# [Stored data]

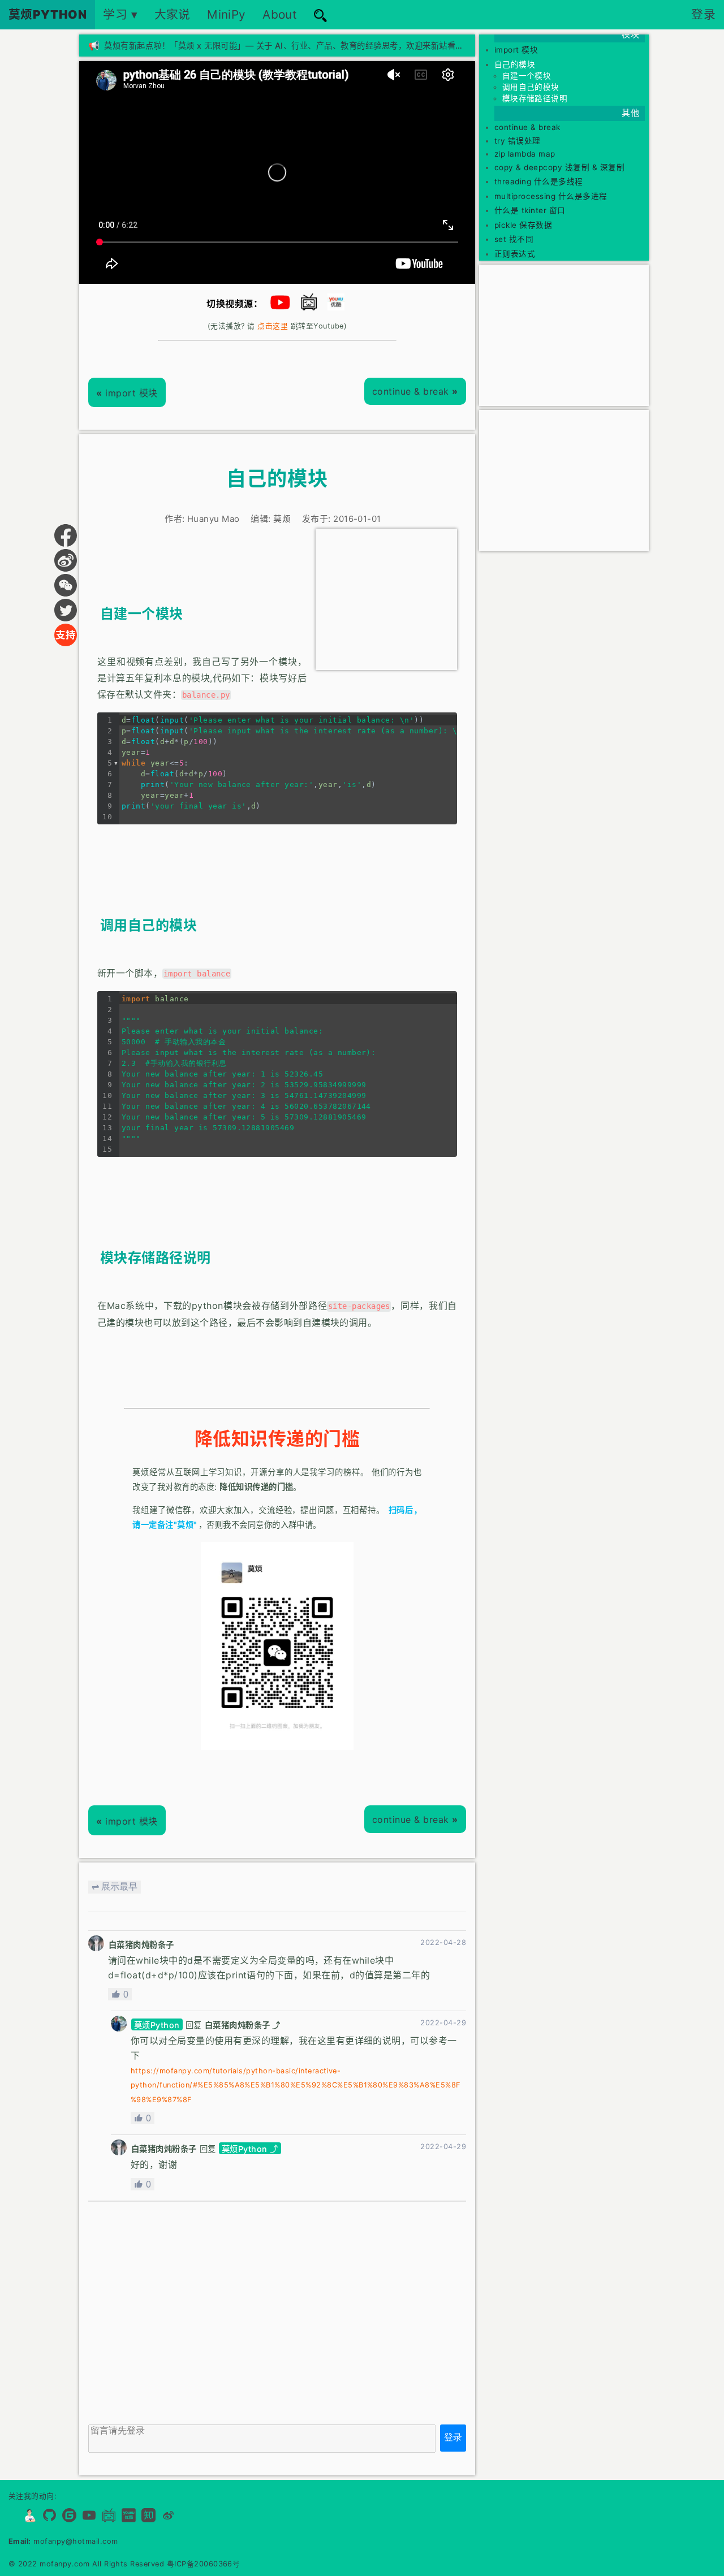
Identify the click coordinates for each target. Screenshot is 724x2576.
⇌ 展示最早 (114, 1886)
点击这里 (272, 326)
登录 (703, 14)
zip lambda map (524, 153)
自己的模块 (514, 64)
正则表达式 (514, 253)
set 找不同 (513, 239)
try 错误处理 (517, 140)
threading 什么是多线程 (538, 181)
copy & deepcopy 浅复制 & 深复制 (559, 167)
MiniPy (226, 14)
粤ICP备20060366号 (203, 2564)
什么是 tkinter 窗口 (530, 210)
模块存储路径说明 (535, 98)
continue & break (415, 391)
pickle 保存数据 (523, 225)
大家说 (172, 14)
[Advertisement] (386, 599)
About (279, 14)
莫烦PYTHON (47, 14)
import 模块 (126, 393)
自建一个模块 (526, 75)
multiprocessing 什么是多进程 (550, 196)
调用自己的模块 (530, 87)
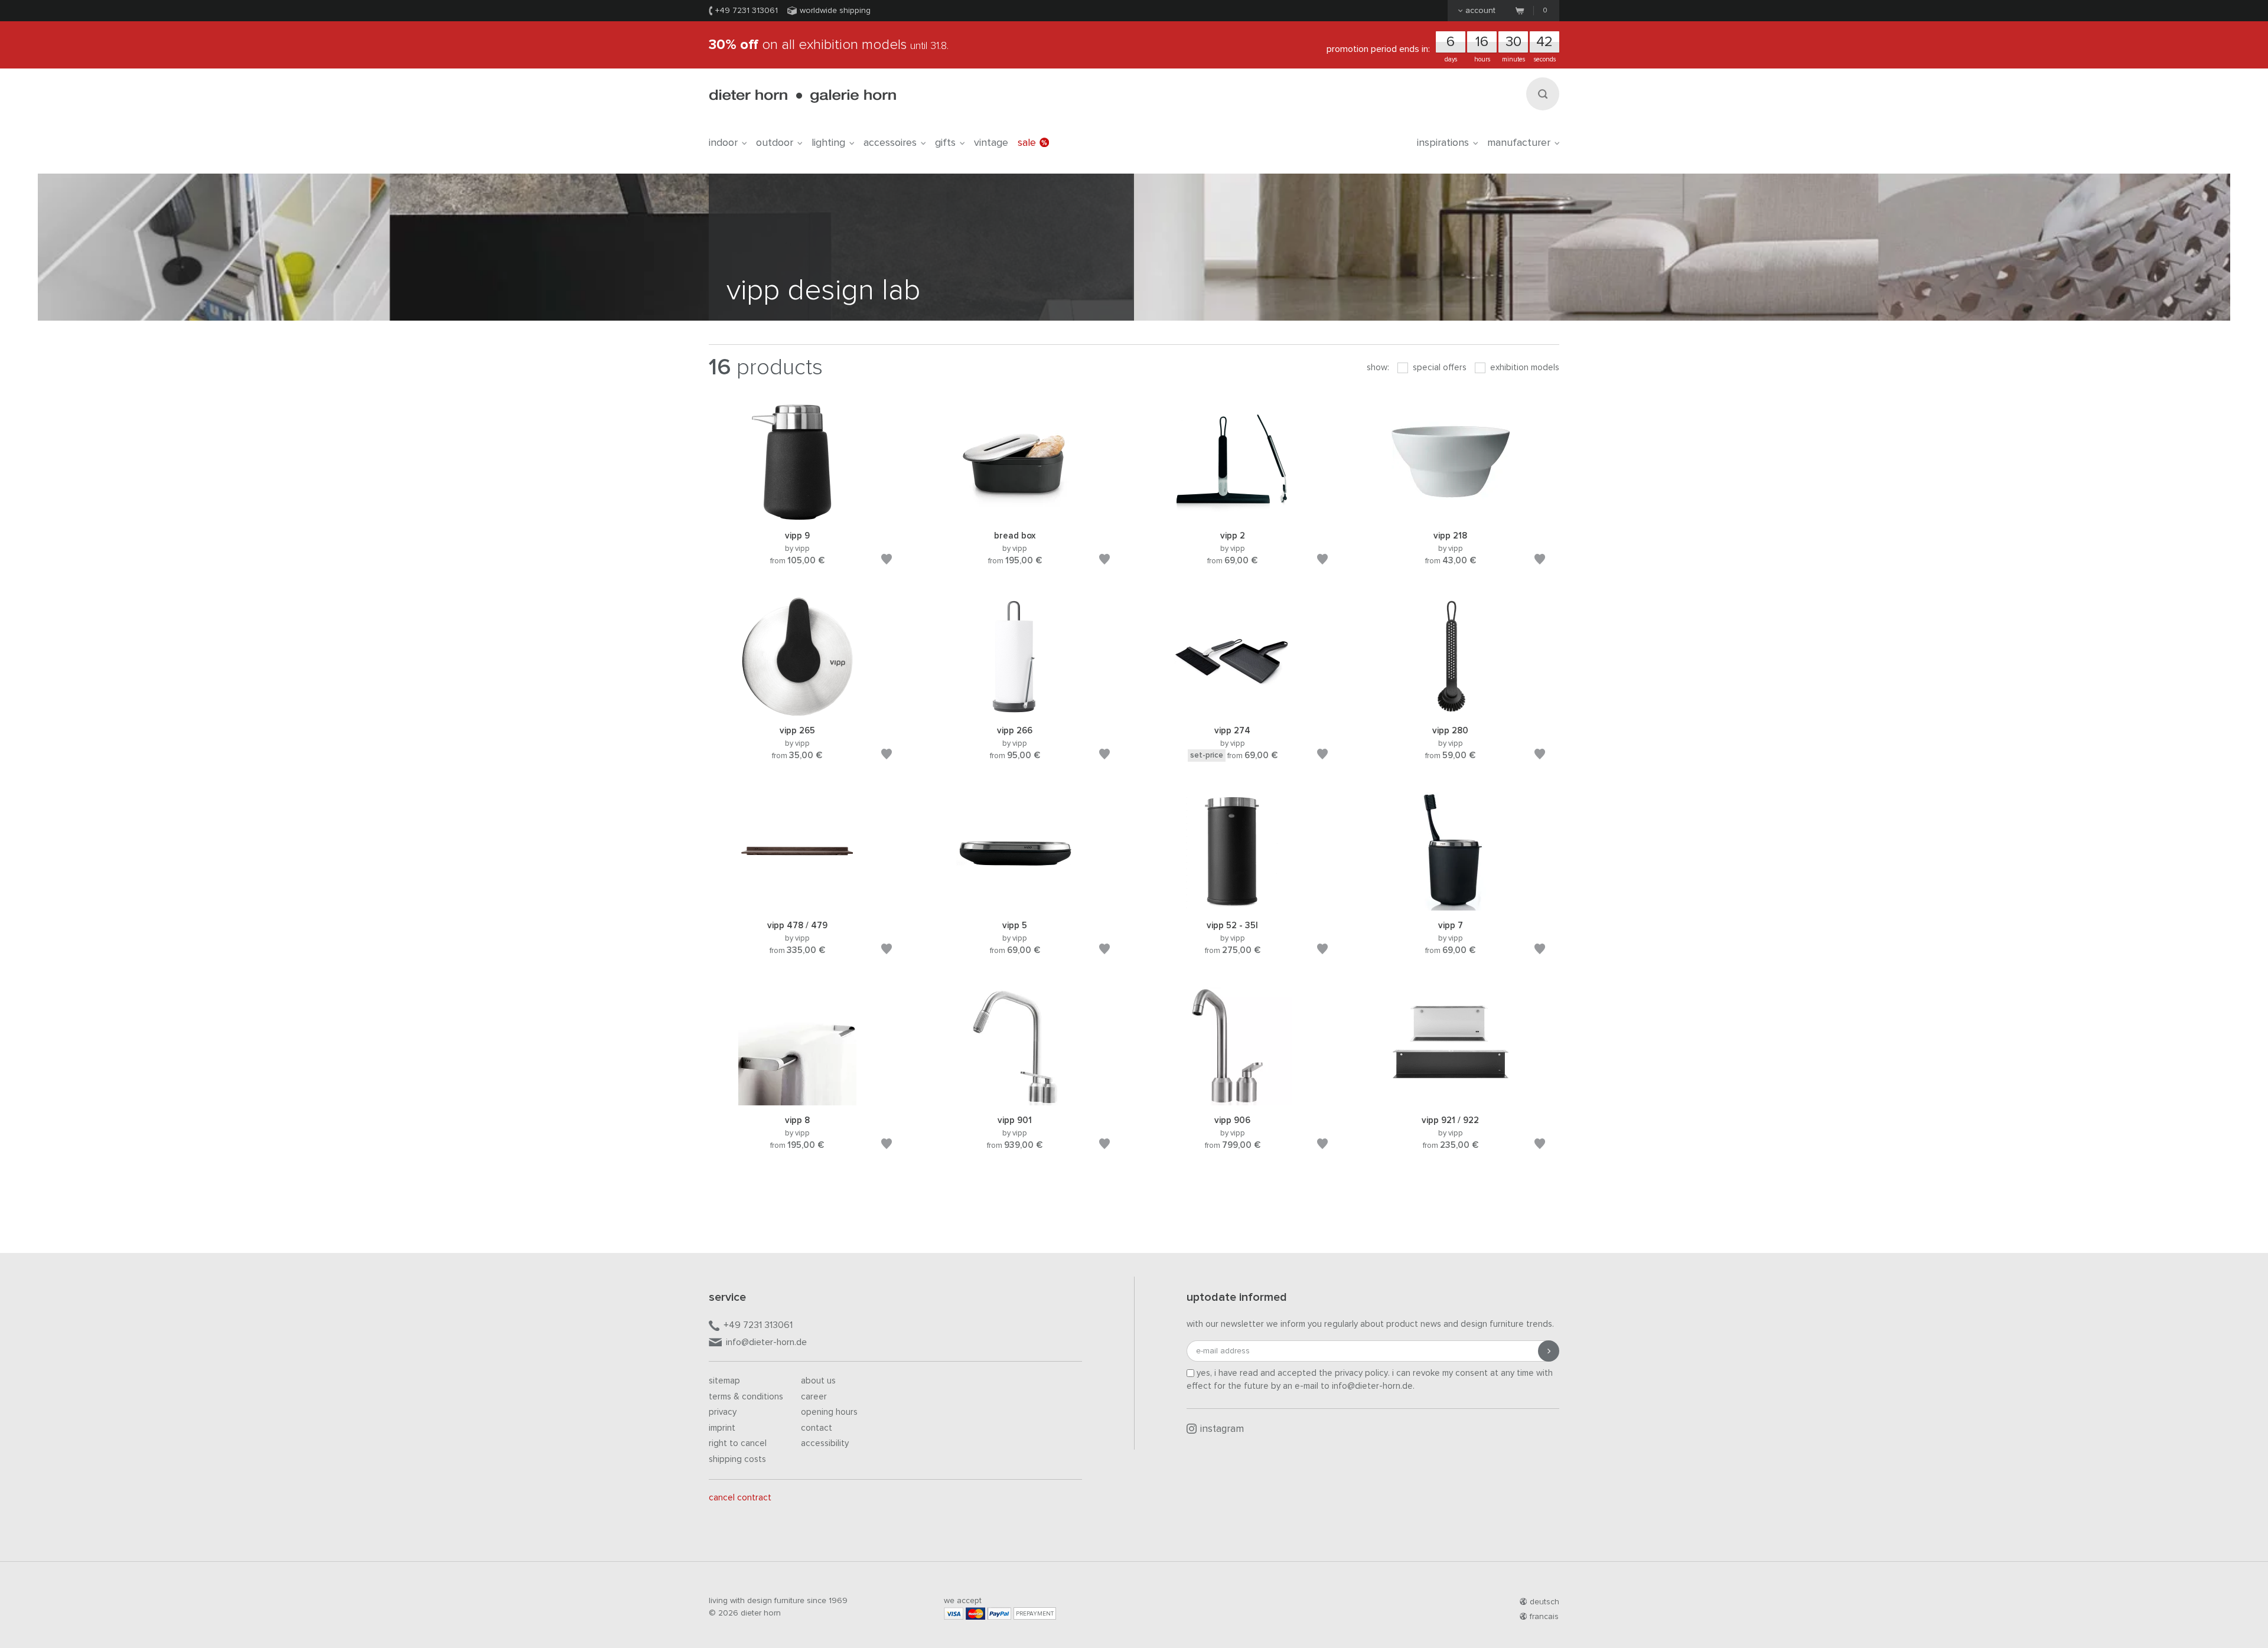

# [What needs to be done]
Starting at the top of the listing above, reproduce each line up to and including the one with "大家说 (172, 14)"; omit the pictures.

# [Output for this task]
Identify the click coordinates for each target. Screenshot is 724x2576.
⇌ 展示最早 (114, 1886)
点击这里 (272, 326)
登录 (703, 14)
zip lambda map (524, 153)
自己的模块 (514, 64)
正则表达式 (514, 253)
set 找不同 (513, 239)
try 错误处理 (517, 140)
threading 什么是多线程 (538, 181)
copy & deepcopy 浅复制 & 深复制 (559, 167)
MiniPy (226, 14)
粤ICP备20060366号 (203, 2564)
什么是 tkinter 窗口 (530, 210)
模块存储路径说明 (535, 98)
continue & break (415, 391)
pickle 保存数据 (523, 225)
大家说 (172, 14)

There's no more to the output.